**Written instruction:** Retype the part of the forum thread on series convergence below that lies between "1. Sigma (1/(Sqrt(n)ln" and "notice a pattern?", inclusive.

I'm not sure how to go about solving these...help?

1. Sigma (Sqrt(2n+1) - Sqrt(2n))

n = 1, and goes to infinity

1. Sigma (1/(Sqrt(n)ln (n)))

n= 2, and goes to infinity

thanks. - Nov 14th 2008, 12:55 PMMathstud28
1.Consider the sequence of partial sums for the first one. Do you notice a pattern?

2.$\displaystyle \sum_{n=2}^{\infty}\frac{1}{\sqrt{n}\ln(n)}>\sum_{ n=2}^{\infty}\frac{1}{n\ln(n)}$

Now consider that if $\displaystyle a_n=\frac{1}{n\ln(n)}$, then $\displaystyle \forall{n}\in[2,\infty)~a_n>0\wedge{a_n\in\mathcal{C}}\wedge{a_n \in\downarrow}$

So the integral test applies, and note that $\displaystyle \int_2^{\infty}\frac{dx}{x\ln(x)}$ diverges. - Nov 14th 2008, 01:03 PMskabani
thanks.

**Provided material:**
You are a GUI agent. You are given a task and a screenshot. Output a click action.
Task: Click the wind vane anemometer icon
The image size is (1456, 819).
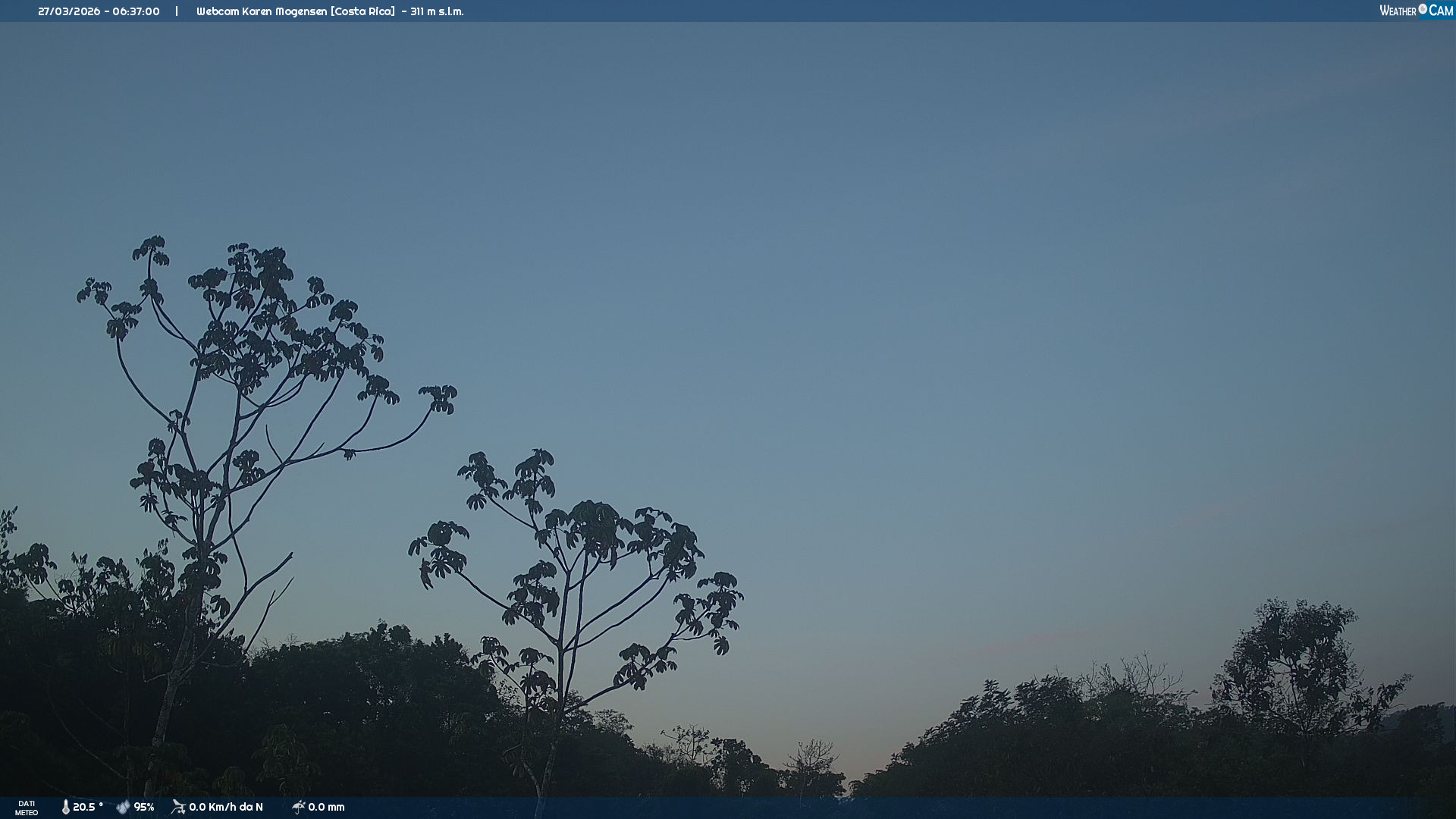[178, 807]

**Result for this task:**
1. Sigma (1/(Sqrt(n)ln (n)))

n= 2, and goes to infinity

thanks. - Nov 14th 2008, 12:55 PMMathstud28
1.Consider the sequence of partial sums for the first one. Do you notice a pattern?